[python-advocacy] [PSF-Members] Forrester Research Survey Answers for Review

Steven Bethard steven.bethard at gmail.com
Sat May 26 18:24:34 CEST 2007

On 5/26/07, Jeff Rush <jeff at taupro.com> wrote:
> Whew! I've finished filling out the survey response to Forrester Research and
> it was much harder than I expected.  I'll be delivering it to them on Tuesday
> morning, so I'm making it available online to the community for correction and
> final input.
>   http://dfwpython.org/uploads/Forrester/forrester-survey.txt

Thanks for doing this.

F22: Generics
     Does the language support use of generics or "duck" typing?

"Duck" typing refers to the explicit testing of argument types and inheritance
relationships to control behavior.
This testing, as stated, is explicit and there is an ongoing research effort
to provide conventional generics, making the dispatch mechanism more implicit.

That seems misleading to me.  "Duck" typing doesn't require explicit
testing of anything.  According to the Wikipedia article you linked
to, "duck typing is a principle of dynamic typing in which an object's
interface and attributes determine valid semantics" and in Python "it
typically employs hasattr() tests or EAFP (Easier to Ask Forgiveness
than Permission) programming". In particular that latter one means you
*don't* make an explicit test -- instead, you catch the exception.

I think I would have written this section more like:

"Duck" typing allows an object to be interchangeable with any other
object so long as they both implement sufficiently compatible
interfaces.
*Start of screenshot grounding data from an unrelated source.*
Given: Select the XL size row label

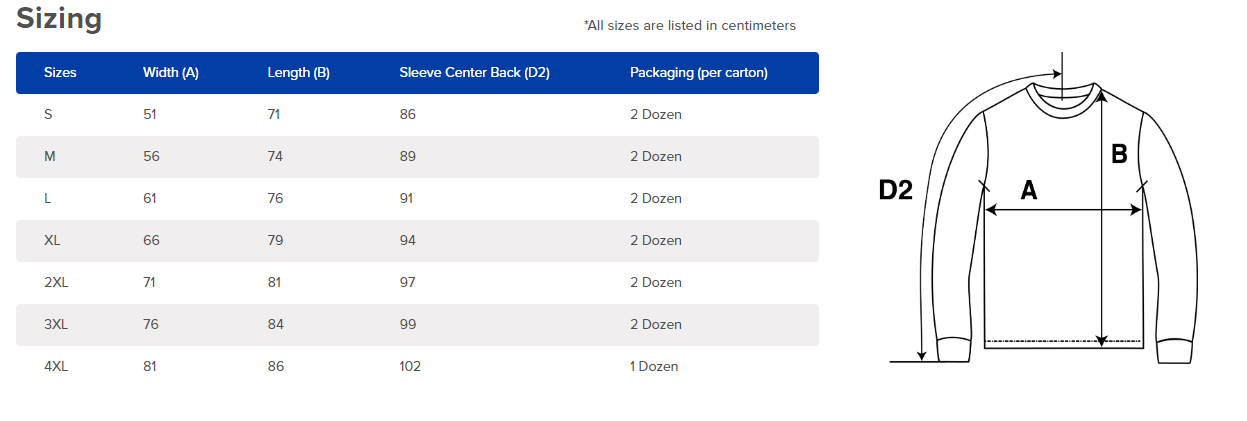Looking at the screenshot, I should click(x=53, y=241).
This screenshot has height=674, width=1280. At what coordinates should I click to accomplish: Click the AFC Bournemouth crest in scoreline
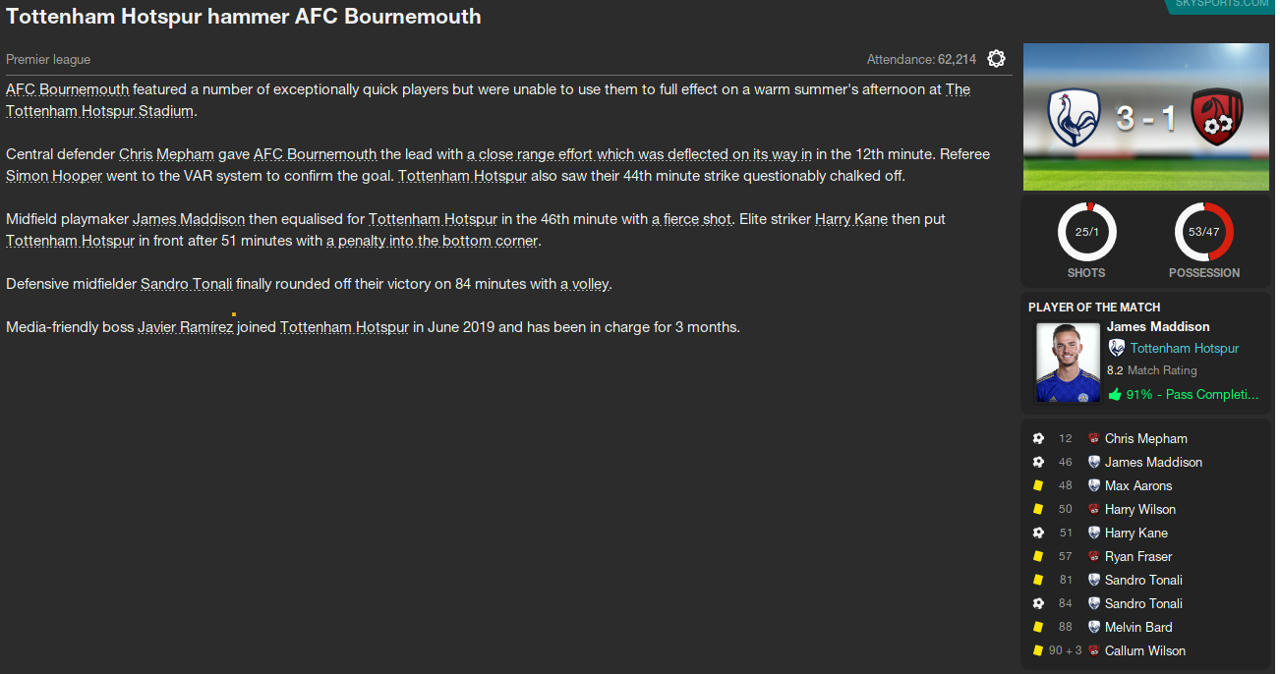(x=1217, y=118)
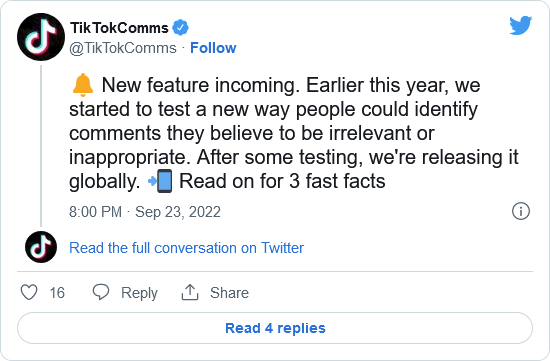
Task: Follow the TikTokComms account
Action: [x=213, y=48]
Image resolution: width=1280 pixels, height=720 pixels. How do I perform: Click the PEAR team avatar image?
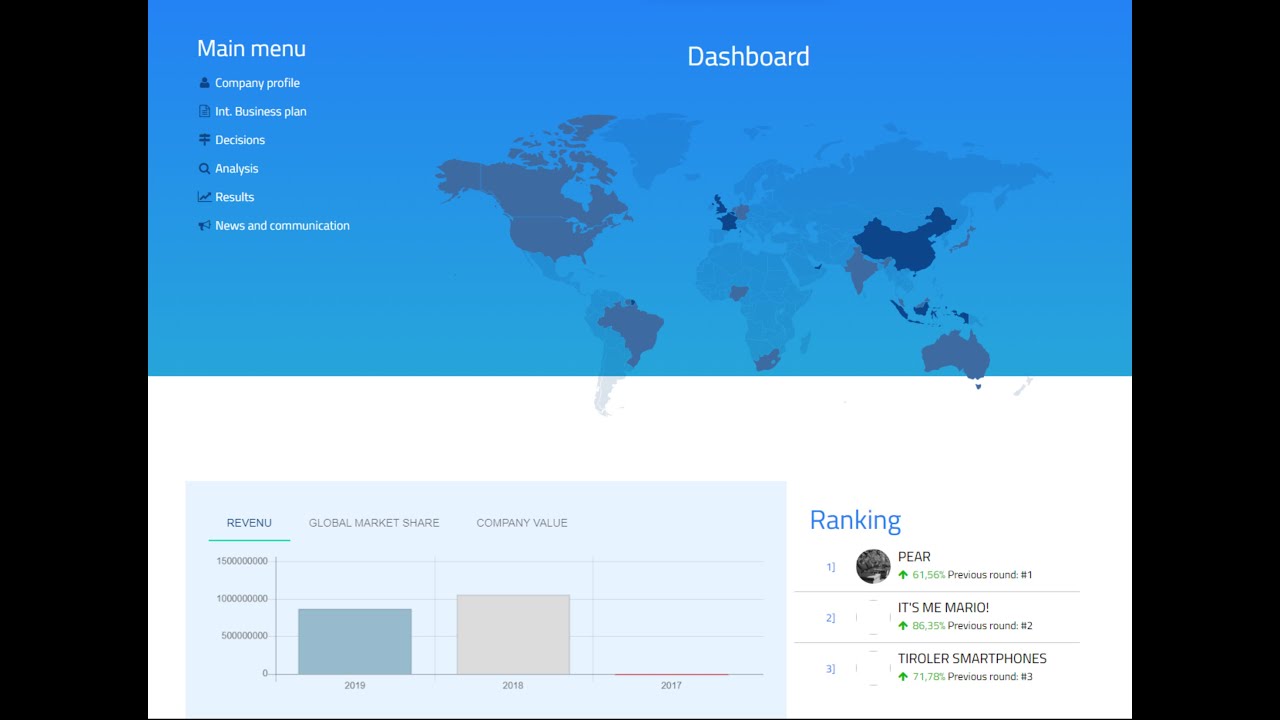pyautogui.click(x=873, y=566)
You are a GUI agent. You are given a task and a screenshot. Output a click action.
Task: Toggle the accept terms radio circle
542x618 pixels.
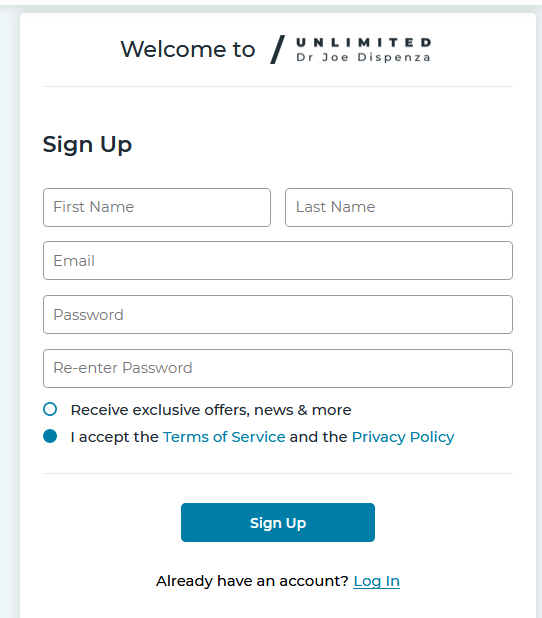(50, 436)
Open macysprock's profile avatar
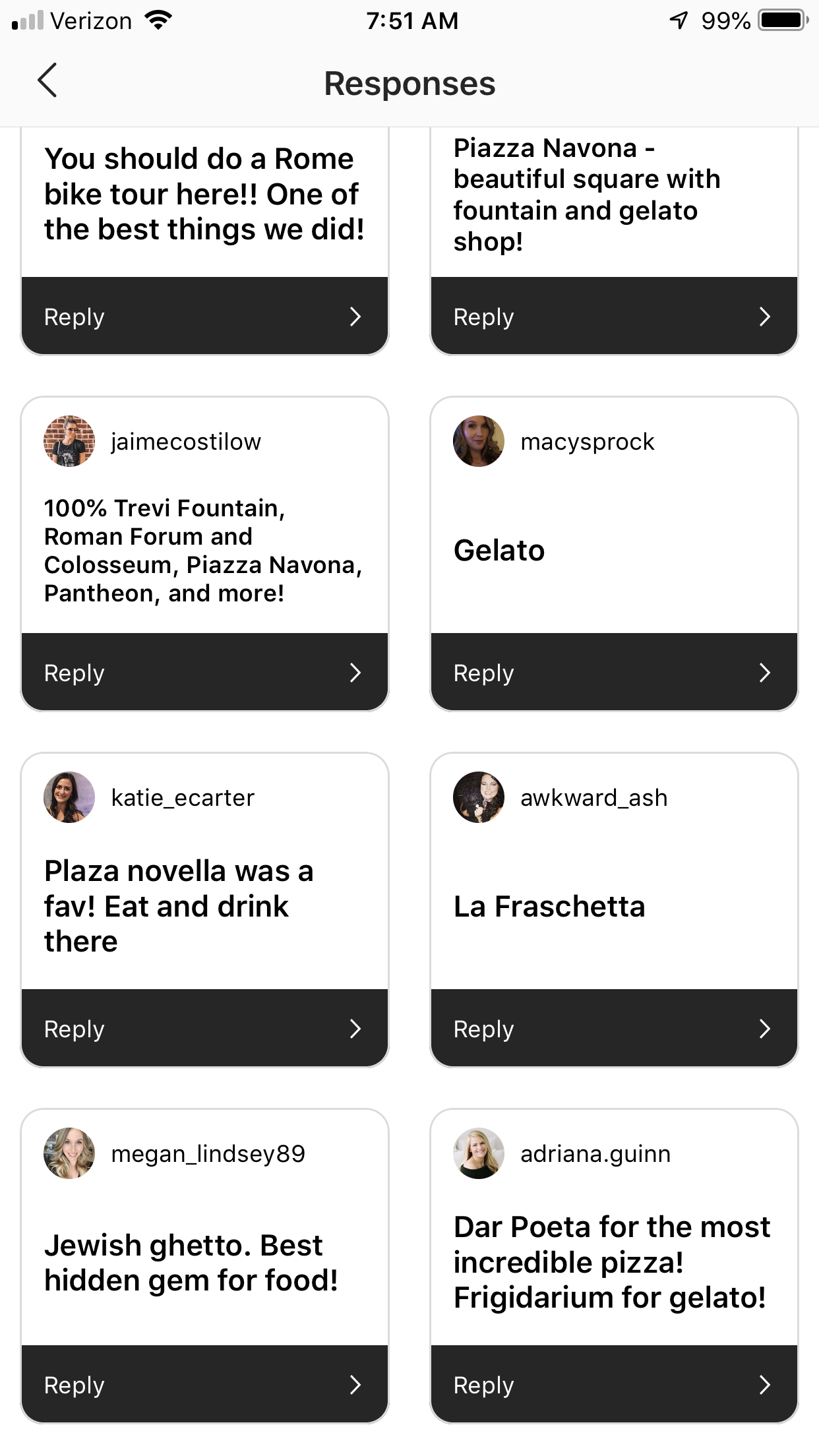The width and height of the screenshot is (819, 1456). pyautogui.click(x=479, y=441)

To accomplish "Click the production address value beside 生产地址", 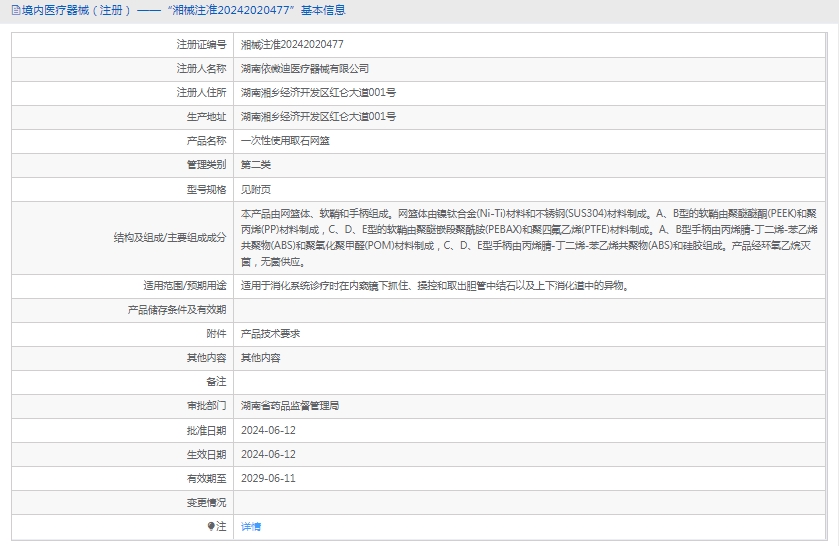I will [x=318, y=117].
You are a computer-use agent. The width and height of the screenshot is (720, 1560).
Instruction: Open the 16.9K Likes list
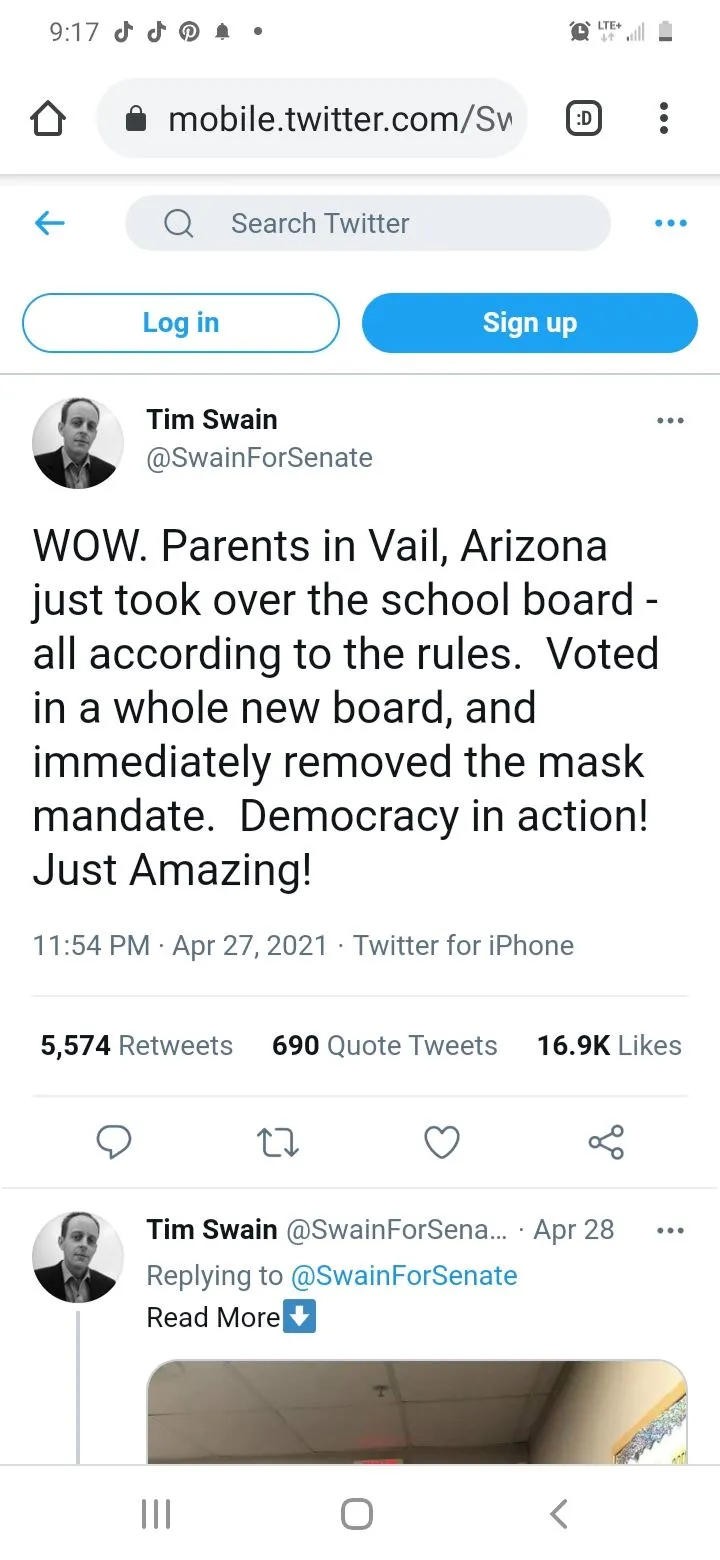pyautogui.click(x=608, y=1045)
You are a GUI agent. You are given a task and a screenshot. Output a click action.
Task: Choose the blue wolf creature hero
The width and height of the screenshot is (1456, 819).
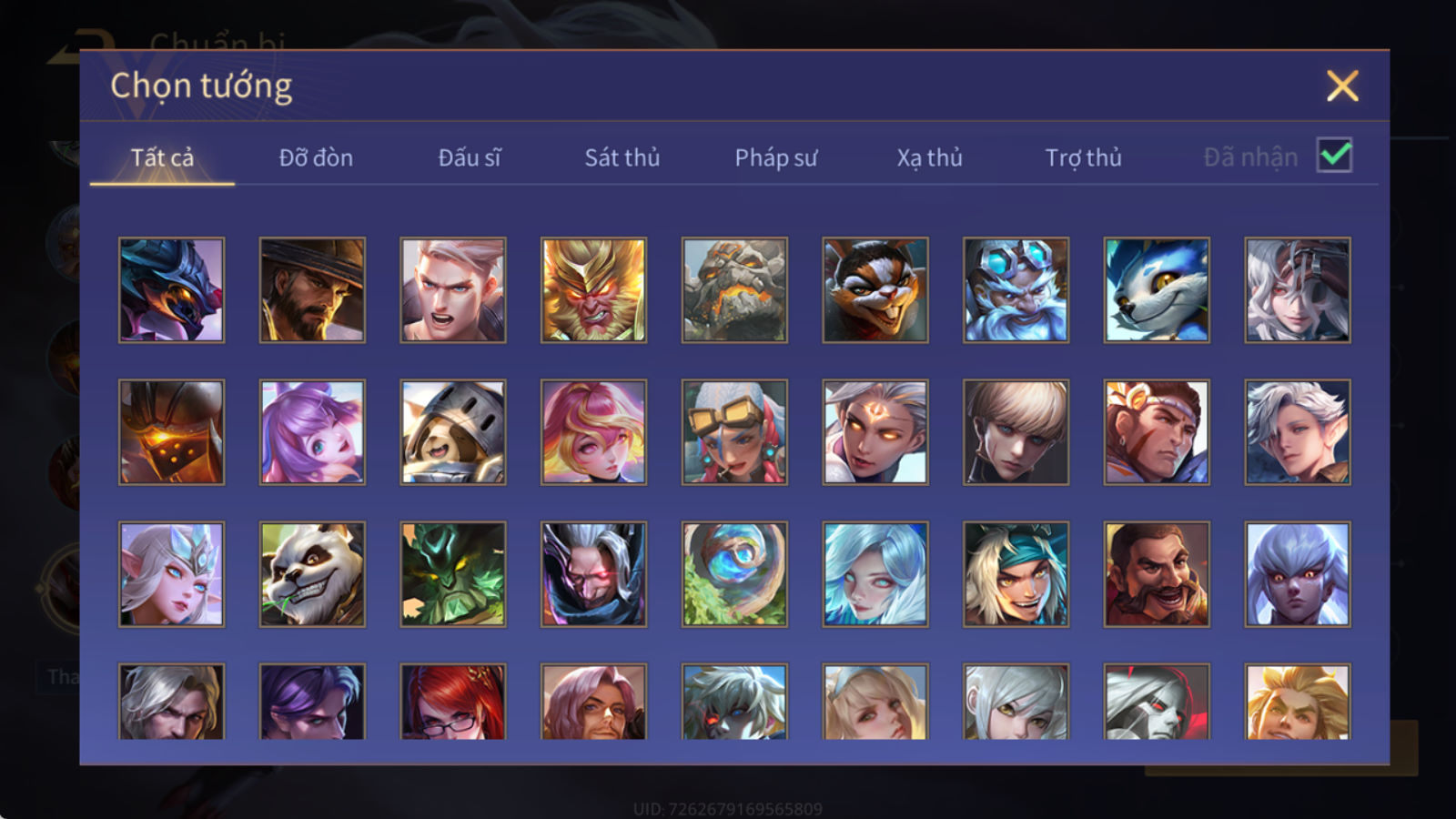[x=1157, y=290]
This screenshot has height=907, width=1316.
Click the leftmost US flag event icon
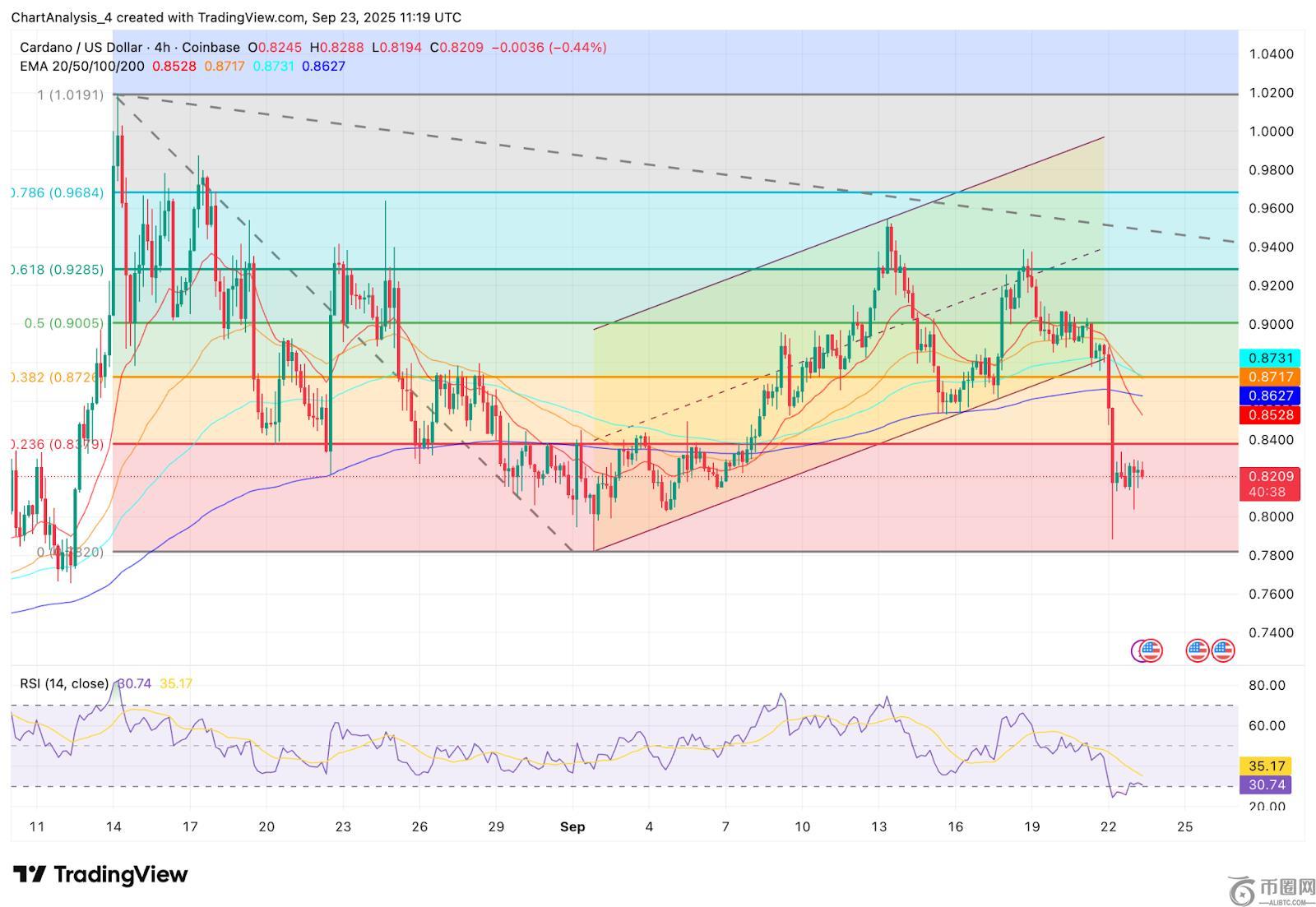[1152, 650]
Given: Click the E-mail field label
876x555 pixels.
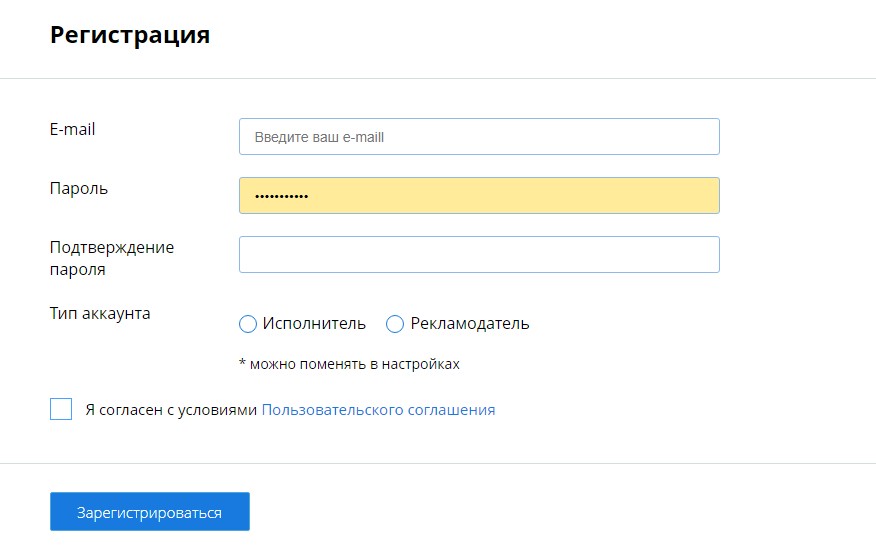Looking at the screenshot, I should (72, 129).
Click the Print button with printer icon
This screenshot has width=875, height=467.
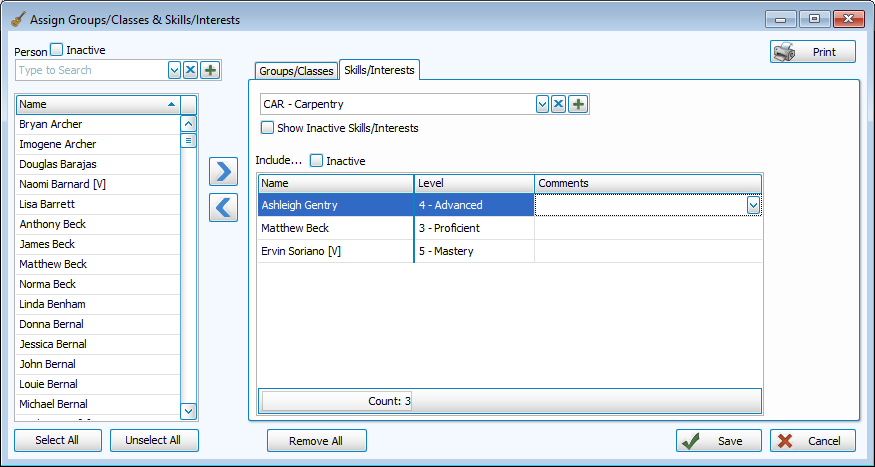click(x=812, y=52)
The term was coined by a Python developer and the
technique is a very common one in the community.

Python also supports a number of different implementations of generic
functions. Python core supports specific generic functions (like the
one for counting the number of items in a container) which are
extended by defining an appropriately named method on an object.
Beyond these specific, language-defined generic functions, a variety
of community modules are available for defining a wider variety of
generic functions, including simplegeneric and Peak Rules.


F32: Is it possible to compile applications into binary or byte code
for performance or packaging reasons?
There are several binary compilers for Python, the most well-known of which is

Is Psyco a binary compiler? From the Psyco page: "Psyco is a
Just-In-Time Specializer, not really a compiler at all.". It does emit
machine code though, I guess...

Might be worth mentioning Shed Skin
(http://mark.dufour.googlepages.com/) which compiles Python to C++
(which can then be compiled to binary).

Support for Web-centric apps

I expected Django, TurboGearsand Pylons to all be mentioned somewhere
in here. I don't really understand the questions well enough to
suggest where, but at PyCon, these seemed to be the leading web
frameworks (in addition to Zope, which is already mentioned).

F57: Support for relational data binding
     Does the language support mapping relational data into language constructs?

Yes, the community has developed a specification (DB-API 2) for interfacing
Python to relational databases.  In addition, there are two mature frameworks,
SQLAlchemy and SQLObject, for mapping relational concepts onto the Python
object module.

Might also be worth mentioning Django which has another API for
mapping relation concepts to objects.

I'm not *in*-sane. Indeed, I am so far *out* of sane that you appear a
tiny blip on the distant coast of sanity.